CPMI do INSS, Lulinha e relatório rejeitado

LulinhaReprodução/ O Globo

Qual foi o resultado depois de oito meses de CPMI do INSS? Rejeitaram o relatório.

Foram 19 votos contra, da base do governo Lula, e 12 a favor da oposição.

E qual foi a justificativa? O relatório tinha falhas.

Nessa lógica, se um arquiteto entrega um projeto com defeitos, você desiste de construir a casa em vez de ajustar o projeto.

Esse relatório não é o fim. É o meio do caminho para entender como roubaram os idosos.
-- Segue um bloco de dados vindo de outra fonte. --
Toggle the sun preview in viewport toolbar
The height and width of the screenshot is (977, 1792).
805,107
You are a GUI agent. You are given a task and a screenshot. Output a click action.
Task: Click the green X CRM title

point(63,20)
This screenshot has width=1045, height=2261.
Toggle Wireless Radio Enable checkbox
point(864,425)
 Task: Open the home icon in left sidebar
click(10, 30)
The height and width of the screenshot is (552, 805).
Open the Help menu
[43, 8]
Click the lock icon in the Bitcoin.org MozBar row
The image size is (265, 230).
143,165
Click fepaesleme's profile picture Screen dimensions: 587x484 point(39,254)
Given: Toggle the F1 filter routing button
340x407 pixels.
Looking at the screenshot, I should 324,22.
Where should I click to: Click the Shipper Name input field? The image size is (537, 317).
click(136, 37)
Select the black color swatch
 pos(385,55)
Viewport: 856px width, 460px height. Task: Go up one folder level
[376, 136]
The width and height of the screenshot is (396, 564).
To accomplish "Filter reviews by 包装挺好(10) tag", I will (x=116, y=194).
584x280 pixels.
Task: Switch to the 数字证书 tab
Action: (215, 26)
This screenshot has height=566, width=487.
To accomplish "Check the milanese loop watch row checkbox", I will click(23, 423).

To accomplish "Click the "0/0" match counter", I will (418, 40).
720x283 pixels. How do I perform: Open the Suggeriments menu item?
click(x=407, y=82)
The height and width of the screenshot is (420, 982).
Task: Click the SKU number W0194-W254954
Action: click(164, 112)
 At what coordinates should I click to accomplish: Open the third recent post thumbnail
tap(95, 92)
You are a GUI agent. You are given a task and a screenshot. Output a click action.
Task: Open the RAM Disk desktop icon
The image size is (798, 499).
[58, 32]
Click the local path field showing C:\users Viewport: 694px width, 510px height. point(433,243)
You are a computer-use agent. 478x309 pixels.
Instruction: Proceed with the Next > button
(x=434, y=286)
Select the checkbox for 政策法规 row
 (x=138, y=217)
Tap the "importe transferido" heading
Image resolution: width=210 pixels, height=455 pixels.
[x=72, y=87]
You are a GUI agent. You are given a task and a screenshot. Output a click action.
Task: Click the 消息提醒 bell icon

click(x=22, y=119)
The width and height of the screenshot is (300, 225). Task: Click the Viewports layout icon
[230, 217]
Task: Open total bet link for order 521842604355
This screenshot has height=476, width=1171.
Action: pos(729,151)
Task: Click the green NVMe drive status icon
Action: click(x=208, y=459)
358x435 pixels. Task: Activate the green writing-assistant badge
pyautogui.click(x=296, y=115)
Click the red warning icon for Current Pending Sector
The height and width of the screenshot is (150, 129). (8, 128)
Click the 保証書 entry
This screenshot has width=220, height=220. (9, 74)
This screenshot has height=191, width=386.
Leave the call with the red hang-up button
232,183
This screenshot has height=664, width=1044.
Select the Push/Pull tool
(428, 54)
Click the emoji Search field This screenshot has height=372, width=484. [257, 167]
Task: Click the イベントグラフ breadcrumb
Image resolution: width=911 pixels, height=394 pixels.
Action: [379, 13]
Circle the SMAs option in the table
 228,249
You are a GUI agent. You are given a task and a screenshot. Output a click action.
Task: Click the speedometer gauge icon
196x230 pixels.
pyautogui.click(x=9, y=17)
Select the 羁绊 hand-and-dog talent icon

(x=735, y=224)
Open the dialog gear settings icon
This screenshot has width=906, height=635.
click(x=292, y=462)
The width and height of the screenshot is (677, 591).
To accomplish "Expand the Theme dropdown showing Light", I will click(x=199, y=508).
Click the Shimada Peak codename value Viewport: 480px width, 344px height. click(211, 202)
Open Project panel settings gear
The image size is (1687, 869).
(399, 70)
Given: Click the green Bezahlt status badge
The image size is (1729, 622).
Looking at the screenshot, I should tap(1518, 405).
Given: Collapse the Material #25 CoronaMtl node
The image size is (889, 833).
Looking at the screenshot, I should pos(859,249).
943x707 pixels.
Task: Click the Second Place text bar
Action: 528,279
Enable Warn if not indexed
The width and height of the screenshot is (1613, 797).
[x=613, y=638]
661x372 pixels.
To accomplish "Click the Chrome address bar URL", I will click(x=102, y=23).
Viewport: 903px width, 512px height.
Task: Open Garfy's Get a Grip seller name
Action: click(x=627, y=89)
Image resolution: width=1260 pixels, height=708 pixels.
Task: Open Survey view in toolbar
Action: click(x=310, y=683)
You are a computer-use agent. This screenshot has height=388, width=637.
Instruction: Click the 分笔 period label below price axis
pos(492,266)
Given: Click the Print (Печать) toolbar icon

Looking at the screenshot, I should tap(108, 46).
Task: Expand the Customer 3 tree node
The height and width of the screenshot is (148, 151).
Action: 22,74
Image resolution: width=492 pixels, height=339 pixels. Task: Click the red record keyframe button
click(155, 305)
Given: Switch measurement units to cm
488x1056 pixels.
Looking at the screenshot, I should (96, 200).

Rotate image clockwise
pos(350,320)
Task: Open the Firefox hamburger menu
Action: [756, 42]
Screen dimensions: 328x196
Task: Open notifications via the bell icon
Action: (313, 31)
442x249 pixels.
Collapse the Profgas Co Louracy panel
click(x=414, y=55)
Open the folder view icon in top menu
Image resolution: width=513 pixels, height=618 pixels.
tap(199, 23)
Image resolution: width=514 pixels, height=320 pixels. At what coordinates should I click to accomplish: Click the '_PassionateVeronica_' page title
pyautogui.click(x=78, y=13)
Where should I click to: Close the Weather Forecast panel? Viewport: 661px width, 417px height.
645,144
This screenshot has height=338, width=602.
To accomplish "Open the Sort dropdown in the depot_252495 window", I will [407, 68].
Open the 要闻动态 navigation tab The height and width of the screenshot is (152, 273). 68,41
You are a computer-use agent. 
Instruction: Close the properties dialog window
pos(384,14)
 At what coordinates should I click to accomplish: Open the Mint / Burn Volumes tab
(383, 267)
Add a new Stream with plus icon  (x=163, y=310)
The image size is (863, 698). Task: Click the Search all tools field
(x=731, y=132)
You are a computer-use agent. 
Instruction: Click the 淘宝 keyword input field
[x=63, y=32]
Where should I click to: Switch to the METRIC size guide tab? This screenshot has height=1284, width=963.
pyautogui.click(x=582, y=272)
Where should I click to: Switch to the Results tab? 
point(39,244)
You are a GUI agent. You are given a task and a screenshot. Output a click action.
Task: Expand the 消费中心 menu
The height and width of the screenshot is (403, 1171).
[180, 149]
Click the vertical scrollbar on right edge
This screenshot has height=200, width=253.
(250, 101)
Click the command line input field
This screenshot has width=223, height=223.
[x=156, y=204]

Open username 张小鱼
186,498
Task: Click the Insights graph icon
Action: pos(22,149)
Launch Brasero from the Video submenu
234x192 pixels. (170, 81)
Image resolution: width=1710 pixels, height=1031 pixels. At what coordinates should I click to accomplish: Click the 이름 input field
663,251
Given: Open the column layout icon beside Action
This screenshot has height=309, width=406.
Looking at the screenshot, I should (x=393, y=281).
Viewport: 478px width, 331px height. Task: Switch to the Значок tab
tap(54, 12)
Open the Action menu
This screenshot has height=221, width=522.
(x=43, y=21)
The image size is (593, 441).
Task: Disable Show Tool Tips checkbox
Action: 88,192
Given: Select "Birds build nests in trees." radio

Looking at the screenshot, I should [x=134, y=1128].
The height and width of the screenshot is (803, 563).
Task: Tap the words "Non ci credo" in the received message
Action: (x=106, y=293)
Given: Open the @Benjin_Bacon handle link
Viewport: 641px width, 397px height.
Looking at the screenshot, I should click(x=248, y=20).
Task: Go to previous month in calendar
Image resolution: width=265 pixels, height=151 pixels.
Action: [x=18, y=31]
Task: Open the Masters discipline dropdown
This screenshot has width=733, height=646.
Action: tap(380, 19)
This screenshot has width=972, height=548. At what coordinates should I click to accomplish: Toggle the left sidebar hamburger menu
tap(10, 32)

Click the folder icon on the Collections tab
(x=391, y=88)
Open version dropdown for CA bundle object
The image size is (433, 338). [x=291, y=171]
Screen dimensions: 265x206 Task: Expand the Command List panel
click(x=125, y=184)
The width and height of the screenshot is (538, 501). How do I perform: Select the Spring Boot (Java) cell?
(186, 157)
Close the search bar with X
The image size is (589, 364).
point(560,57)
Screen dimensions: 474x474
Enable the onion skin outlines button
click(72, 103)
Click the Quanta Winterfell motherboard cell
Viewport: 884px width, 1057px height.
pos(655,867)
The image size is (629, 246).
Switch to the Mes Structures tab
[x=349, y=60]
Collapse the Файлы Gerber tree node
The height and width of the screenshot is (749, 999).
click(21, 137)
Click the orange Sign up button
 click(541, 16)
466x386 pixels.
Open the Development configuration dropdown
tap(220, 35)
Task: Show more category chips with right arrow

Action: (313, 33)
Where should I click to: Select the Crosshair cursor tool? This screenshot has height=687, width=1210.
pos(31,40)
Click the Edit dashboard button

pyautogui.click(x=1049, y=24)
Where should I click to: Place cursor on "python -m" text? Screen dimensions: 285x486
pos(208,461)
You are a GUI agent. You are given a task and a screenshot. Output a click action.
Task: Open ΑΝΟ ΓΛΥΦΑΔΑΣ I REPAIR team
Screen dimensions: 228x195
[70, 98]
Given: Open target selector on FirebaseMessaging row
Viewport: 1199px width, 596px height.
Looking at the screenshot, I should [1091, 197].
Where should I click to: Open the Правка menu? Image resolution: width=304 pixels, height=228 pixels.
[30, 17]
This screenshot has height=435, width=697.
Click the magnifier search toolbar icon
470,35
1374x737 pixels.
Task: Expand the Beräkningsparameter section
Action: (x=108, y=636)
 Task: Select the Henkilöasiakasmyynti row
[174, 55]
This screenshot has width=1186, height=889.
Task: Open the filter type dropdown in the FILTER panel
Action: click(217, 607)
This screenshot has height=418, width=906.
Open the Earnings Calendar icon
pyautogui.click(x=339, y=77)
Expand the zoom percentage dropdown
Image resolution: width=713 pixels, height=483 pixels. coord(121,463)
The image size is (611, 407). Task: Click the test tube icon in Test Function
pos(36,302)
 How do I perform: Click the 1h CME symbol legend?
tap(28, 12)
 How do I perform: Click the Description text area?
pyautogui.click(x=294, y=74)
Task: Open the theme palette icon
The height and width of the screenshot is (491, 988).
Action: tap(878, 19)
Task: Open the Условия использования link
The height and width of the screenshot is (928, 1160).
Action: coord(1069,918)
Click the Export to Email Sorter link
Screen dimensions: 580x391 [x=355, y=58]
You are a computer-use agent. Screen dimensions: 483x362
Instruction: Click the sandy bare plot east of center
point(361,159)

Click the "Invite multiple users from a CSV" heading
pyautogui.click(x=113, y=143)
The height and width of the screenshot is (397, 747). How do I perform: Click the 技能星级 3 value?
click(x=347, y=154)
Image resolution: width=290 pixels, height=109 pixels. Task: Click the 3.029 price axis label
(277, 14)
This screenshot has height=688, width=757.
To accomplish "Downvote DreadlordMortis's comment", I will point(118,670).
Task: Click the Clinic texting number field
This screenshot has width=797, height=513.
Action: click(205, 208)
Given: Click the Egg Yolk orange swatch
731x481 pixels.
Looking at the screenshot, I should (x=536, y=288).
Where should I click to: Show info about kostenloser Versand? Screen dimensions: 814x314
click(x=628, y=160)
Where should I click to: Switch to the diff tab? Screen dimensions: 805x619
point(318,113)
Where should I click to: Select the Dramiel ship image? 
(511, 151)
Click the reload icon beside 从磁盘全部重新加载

Rejeitar esse projeto não melhora nada. Só interrompe.

Quando interessa, funciona

Mas quando o assunto é aumentar salário de político, não tem relatório imperfeito.

Não tem dúvida técnica. Não tem pausa para ajuste.

A decisão é rápida. A votação é apressada. A aprovação é urgente.

Quando é para eles, assina como está. Quando é para o cidadão, precisa ver com calma.

Se a culpa é do outro, por que não provar?

A própria base do governo diz que essa fraude começou no governo Bolsonaro.

Não seria essa a oportunidade ideal de provar isso?

Viraria um documento oficial: está aqui a prova, começou lá.

Então por que impedir a aprovação?

Talvez o problema sejam os nomes que poderiam aparecer. Um deles era o do Lulinha, filho do presidente.

Aí a dúvida deixa de ser técnica e passa a ser política.

Se não tem nada ali, qual é o problema de investigar? Quem não deve, não teme.

Uma investigação dessas não condena. Mas desgasta.

E, em Brasília, desgaste parece ser o único crime realmente intolerável.

O retrato do próprio problema

Sete meses. Duzentos e quarenta dias. Mais de trezentas horas de investigação.

Tudo isso para chegar no momento decisivo e simplesmente parar.

A CPMI investigava idosos perdendo dinheiro sem explicação. E, no fim, fez algo muito parecido.

Consumiu tempo, usou dinheiro público e não entregou nada.

A CPMI virou o próprio caso do INSS.

O aposentado, no fim, ficou com uma certeza: o sistema funciona.

Desde que seja para proteger o próprio sistema.